Take every line of the material below that includes the string "computer" and copy it out.

## [MATERIAL FOR THE TASK]
━━━━━━━━
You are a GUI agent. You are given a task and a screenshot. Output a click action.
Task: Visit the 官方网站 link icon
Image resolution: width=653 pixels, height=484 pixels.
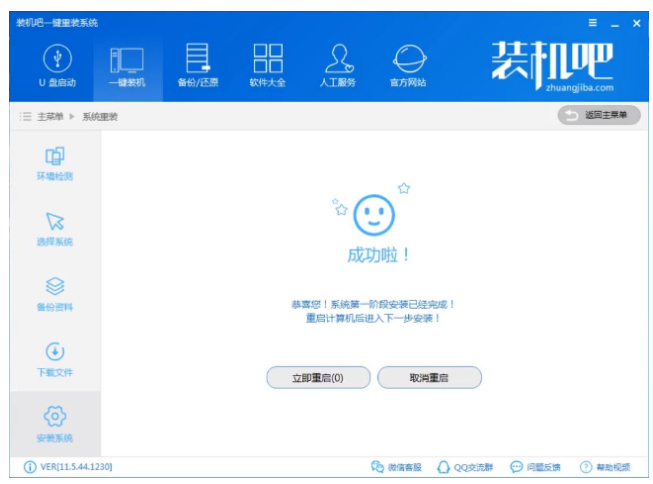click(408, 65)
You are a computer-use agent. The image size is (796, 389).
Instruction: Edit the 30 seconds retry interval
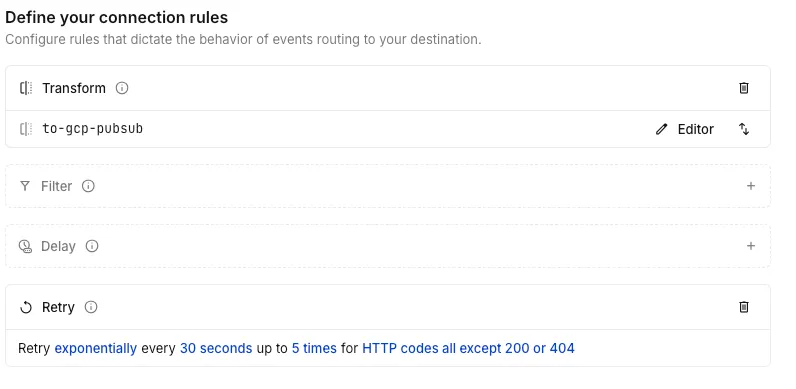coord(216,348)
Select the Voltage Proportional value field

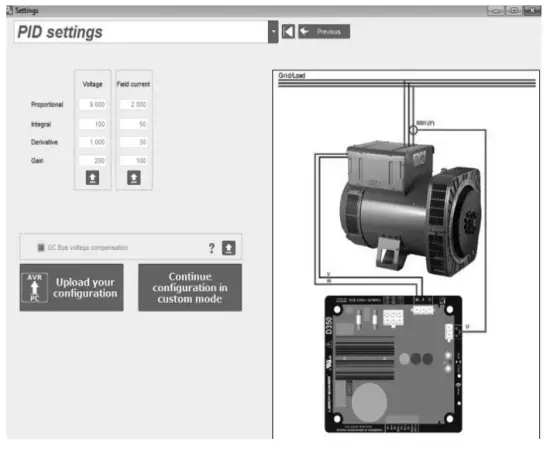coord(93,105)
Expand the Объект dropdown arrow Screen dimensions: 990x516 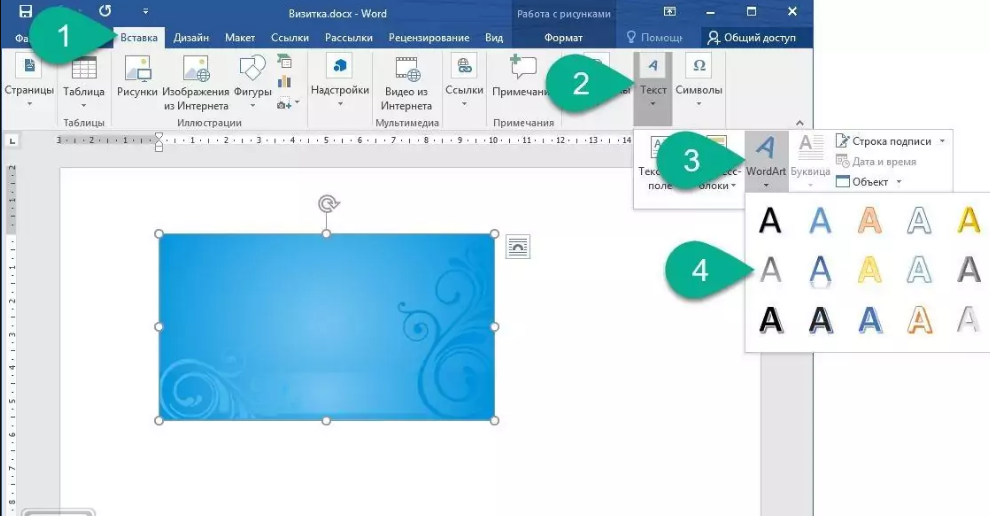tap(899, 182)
━━━━━━━━
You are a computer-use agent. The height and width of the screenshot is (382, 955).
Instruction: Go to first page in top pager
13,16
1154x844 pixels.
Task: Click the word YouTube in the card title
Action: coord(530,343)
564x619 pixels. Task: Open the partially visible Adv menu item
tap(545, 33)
━━━━━━━━
## [REPLY TO THE EXERCISE]
You are a computer-use agent. The image size is (796, 389).
You are a computer-use agent. The height and width of the screenshot is (382, 955).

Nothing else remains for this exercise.